Hey dudes — your modus operandi during baby’s birth can consist of more than shelling out ice chips, taking the occasional photo, and having the life squeezed out of your hand. The vibes you put off directly affect your baby’s and lady’s journey through birth. Exuding a calm, confident, and prepared demeanor (even if you’re faking it!) will help your birthing honey assume more of a goddess essence than a “What have we done?!” shrill.
Here’s how to clear then bolster your emotional state before The Big Day, and infuse traditional childbirth preparation methods with deeper meaning.
1. Fear release exercise
Sometimes, releasing negative emotions via talking and journaling isn’t enough — that junk may need to be worked out via physical exertion. Make a list of any and all fears you have surrounding the birth of your child, and all areas of your life the birth will affect (which is everything). Every day, or every other day, choose one fear from the list and exercise it out. As you run (or bike, or engage in any other exercise of choice) envision the fear being released via your sweat.
2. Cry it out
Tears are cathartic — especially for men who were told not to cry. Moms are not the only ones who go through a hormonal shift during the journey into parenthood; it has been proven dads also experience some hormonal remodeling, specifically a decline in their testosterone levels. Repressing the emotions that accompany these chemical shifts could cause you to eventually experience postpartum blues; allowing yourself to really feel what comes up can help cleanse your emotional slate. Because it can be tricky to cry in front of others, find a private space and watch or read something that will stir up your emotions — then let it flow.
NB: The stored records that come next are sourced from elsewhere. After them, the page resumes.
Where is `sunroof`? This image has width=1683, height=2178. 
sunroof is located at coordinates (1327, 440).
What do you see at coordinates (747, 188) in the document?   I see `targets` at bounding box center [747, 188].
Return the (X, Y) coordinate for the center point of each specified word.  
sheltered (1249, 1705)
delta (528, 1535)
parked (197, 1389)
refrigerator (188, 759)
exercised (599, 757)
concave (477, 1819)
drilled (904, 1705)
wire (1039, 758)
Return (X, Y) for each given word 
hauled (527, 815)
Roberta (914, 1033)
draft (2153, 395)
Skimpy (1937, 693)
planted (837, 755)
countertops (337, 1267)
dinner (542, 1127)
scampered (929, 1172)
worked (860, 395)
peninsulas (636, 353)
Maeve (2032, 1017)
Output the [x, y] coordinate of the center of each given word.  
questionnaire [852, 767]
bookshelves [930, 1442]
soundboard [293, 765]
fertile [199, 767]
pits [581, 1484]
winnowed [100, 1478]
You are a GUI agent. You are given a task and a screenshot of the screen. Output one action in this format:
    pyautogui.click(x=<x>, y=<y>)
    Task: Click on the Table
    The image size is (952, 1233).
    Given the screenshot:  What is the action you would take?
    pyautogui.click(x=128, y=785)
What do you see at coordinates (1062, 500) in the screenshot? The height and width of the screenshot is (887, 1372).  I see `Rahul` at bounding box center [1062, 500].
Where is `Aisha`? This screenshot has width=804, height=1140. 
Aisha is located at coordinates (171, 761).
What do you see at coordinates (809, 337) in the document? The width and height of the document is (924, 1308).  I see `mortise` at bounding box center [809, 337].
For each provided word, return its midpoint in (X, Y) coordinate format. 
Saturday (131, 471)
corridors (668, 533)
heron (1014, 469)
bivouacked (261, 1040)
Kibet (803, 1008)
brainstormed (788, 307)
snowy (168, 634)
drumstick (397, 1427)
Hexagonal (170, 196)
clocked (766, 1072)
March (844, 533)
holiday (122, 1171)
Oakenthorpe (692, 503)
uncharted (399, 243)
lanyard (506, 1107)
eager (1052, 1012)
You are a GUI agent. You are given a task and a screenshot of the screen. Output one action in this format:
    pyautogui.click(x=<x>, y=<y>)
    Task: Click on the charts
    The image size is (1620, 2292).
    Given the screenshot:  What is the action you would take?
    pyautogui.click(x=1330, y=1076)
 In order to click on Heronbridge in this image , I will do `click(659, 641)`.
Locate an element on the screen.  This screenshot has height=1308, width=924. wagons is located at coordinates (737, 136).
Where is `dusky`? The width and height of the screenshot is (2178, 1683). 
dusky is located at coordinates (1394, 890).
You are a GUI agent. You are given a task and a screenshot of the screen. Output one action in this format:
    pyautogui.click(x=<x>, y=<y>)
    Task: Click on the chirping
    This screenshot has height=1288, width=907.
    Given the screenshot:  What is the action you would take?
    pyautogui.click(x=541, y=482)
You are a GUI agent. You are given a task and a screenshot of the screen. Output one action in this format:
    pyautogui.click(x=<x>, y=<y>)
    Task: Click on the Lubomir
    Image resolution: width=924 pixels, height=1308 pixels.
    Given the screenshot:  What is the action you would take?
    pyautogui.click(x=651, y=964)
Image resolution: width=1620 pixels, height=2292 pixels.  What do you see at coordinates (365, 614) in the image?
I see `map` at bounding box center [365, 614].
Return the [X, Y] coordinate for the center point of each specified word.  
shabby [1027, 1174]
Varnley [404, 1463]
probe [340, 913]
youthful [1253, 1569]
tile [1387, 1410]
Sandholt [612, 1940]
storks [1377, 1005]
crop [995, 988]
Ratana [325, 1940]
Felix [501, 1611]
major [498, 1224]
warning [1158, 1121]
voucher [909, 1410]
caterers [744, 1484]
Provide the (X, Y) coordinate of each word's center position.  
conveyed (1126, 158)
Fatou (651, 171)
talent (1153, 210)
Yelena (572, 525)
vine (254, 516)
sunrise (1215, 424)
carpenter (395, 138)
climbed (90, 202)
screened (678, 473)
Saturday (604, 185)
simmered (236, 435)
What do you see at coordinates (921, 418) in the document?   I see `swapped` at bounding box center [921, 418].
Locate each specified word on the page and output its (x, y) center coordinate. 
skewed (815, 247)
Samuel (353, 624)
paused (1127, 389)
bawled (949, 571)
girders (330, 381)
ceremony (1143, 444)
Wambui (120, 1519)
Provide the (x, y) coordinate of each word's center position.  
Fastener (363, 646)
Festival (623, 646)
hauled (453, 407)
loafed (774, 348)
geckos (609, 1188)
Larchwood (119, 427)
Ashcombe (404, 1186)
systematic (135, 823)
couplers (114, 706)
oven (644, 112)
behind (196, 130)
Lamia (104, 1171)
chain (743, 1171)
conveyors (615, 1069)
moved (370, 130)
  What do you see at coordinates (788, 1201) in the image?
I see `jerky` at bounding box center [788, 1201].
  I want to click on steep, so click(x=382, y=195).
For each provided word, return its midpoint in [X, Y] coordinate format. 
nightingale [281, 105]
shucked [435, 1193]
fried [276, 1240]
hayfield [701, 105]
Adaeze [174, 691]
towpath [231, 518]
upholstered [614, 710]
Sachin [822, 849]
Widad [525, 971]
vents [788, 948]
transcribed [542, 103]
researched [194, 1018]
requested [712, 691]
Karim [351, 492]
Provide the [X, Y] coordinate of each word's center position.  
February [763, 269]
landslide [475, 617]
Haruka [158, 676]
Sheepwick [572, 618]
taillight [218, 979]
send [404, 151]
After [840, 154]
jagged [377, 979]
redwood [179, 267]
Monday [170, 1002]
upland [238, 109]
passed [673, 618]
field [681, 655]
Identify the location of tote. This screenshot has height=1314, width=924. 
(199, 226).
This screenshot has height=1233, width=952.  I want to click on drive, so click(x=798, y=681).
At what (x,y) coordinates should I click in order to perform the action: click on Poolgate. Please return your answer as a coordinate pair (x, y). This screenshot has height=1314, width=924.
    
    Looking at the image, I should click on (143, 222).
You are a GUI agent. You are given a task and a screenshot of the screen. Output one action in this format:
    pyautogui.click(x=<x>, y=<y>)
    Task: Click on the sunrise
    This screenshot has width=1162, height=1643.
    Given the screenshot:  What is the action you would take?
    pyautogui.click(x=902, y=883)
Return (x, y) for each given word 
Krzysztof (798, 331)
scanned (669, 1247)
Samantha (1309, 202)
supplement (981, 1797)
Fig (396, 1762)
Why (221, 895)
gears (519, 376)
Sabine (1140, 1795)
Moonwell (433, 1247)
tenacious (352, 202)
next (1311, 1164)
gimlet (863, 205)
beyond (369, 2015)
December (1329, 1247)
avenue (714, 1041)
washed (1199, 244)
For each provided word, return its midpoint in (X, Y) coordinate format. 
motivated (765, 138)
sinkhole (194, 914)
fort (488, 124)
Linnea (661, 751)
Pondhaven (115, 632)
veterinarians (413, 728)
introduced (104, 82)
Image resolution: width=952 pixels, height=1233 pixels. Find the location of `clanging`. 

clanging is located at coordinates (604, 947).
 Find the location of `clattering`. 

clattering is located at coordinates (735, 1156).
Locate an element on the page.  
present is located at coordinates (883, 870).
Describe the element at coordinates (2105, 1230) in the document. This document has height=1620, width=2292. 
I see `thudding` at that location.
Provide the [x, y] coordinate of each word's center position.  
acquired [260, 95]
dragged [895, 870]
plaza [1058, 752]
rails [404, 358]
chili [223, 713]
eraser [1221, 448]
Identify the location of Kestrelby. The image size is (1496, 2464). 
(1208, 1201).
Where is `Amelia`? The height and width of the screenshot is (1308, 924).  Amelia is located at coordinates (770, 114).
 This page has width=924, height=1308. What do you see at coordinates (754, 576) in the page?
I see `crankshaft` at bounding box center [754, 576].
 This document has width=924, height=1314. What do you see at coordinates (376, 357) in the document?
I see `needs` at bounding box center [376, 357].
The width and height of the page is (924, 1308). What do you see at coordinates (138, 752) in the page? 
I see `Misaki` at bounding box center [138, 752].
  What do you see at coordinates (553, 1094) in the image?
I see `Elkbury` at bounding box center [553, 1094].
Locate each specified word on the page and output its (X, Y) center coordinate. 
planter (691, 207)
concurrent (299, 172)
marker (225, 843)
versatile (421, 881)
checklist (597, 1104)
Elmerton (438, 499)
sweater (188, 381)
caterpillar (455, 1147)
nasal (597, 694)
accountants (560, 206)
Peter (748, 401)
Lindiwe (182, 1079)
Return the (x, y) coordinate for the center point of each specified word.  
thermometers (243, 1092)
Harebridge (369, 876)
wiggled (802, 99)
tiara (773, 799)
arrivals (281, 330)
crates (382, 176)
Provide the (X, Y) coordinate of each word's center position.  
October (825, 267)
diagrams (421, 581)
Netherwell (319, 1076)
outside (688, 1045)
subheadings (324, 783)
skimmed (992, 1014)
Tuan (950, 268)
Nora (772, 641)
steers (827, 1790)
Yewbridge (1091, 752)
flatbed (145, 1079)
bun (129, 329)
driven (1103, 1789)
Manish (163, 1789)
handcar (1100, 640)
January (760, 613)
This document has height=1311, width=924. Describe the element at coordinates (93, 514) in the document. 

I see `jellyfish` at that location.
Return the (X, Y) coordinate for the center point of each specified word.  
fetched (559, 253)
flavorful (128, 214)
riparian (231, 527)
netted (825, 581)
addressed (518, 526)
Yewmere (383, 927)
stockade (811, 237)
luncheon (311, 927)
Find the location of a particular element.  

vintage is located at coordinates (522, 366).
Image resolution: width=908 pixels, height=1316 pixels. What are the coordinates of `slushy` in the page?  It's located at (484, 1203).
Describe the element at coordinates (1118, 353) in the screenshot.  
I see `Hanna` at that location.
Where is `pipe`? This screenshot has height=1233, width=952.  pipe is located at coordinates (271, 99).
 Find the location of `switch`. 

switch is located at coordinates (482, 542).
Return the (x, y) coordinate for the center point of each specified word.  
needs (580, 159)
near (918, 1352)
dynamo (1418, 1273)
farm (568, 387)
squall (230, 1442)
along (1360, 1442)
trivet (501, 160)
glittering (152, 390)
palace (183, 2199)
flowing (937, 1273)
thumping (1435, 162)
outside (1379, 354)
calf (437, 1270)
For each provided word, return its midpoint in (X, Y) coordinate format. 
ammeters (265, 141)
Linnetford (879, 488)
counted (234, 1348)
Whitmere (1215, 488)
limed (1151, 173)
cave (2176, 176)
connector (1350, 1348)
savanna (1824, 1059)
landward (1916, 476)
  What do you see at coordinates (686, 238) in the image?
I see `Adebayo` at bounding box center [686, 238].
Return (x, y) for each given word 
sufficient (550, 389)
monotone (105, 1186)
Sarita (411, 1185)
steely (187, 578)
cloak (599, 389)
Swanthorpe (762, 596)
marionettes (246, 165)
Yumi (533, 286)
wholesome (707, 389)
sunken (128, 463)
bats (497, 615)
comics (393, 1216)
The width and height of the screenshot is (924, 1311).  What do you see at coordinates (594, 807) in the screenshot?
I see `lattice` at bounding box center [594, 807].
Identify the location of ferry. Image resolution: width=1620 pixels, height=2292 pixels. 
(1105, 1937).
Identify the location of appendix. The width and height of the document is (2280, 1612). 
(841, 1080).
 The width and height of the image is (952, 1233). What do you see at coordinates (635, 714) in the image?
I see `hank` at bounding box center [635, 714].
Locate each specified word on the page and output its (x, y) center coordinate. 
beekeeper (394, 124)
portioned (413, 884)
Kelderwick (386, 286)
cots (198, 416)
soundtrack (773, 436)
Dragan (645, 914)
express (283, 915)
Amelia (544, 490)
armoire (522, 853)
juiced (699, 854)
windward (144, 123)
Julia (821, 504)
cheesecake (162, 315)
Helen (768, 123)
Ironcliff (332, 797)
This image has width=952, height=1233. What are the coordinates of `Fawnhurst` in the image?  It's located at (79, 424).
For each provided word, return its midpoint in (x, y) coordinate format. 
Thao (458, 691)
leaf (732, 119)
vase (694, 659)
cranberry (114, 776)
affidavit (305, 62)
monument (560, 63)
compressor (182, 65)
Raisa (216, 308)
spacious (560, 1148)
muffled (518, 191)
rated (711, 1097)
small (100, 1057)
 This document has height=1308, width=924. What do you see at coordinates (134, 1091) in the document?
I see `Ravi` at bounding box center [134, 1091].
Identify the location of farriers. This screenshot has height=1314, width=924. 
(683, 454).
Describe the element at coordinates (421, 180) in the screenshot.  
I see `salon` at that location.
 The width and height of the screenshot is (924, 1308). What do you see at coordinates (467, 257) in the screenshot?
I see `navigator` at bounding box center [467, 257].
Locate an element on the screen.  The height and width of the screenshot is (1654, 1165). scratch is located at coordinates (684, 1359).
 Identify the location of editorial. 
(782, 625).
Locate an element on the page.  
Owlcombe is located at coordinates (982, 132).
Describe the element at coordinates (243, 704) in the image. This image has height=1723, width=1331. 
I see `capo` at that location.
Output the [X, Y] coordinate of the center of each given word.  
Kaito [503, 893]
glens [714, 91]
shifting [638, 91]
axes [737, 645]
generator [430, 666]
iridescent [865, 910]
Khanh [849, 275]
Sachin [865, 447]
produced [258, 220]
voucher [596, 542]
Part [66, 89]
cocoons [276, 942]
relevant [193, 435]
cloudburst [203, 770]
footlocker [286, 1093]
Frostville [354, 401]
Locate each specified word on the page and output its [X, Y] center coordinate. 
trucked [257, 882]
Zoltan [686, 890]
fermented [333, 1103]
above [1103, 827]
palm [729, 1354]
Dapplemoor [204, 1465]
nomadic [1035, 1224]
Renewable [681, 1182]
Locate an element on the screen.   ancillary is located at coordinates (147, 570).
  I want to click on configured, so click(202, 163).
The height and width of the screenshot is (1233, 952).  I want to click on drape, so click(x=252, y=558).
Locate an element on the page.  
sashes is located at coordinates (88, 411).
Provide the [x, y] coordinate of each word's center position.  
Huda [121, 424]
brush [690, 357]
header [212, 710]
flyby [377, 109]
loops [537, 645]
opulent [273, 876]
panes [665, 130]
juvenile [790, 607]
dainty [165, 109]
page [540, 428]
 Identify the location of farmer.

3. Be vulnerable with your lady
Being stoic now will not serve your partnership when the baby is born. Share your fears, concerns, and other percolating papa thoughts with your partner so you can both move into parenthood in sync, knowing how to best support one another.
4. Hold a baby
Do babies intimidate you? Afraid you’re going to accidentally “break them”? Learning to hold a real baby beforehand, and realizing they’re not as breakable as you originally thought, will bolster your confidence when it comes time to hold your own secretly hearty newborn.
5. Practice childbirth preparation
Many pops physically go to childbirth preparation classes but don’t practice the learned techniques until … never. Practice the breathing exercises, the affirmations, the birthing positions, and every other suggestion offered in your class. Physically and mentally experiencing the techniques your lady will utilize during birth will make it easier for you to support her efforts.
6. Create the birth preferences with her
Co-creating the birth preferences will ensure you’re abreast of all your partner’s preferences, all the way down to her breast preferences (pun absolutely intended). Digging into all the birthing details will also allow latent questions and concerns to be revealed and discussed before you’re knuckle-deep in birthing juice.
7. Pack your bag
The hospital bag is not just for mama; you need a bag, too. Set aside time to slowly go through the process of packing your bag and allowing it to physically connect you with the major shifts coming your way. Make sure to pack a special treat or gift you can enjoy after birth (and pack one for mom!). And if that treat is a cigar, be prepared to walk a few blocks away from the hospital to smoke it, and bring a change of clothes to switch into before you reenter the hospital.
8. Pamper yourself
I know, I know, “Why does dad need pampering? He’s not the pregnant one.” But, the lives of both parents will go through a dramatic shift when baby is born and golf outings, boy’s nights out, and other such “frivolities” will be distant memories when you have a fresh human in your arms. Having time to nurture your own hobbies before birth will help you shift into fatherhood with less longing for the past.
9. Know that it could all go sideways
There is no amount of preparation that can prevent a strike from the unknown. Honor yourself for dedicating time and beautiful intentions to prepping for an optimal birth for your born and unborn family; then let it go, knowing you’ll all move through the experience you’re meant to have. The emotional strength you’ve built up will greatly serve you during unexpected circumstances.
Even though you’re not the one pushing a human out an orifice, you can contribute to your child’s birth in a profound way by being a solid source of guidance, encouragement, and peaceful energy to your partner. You got this, dad.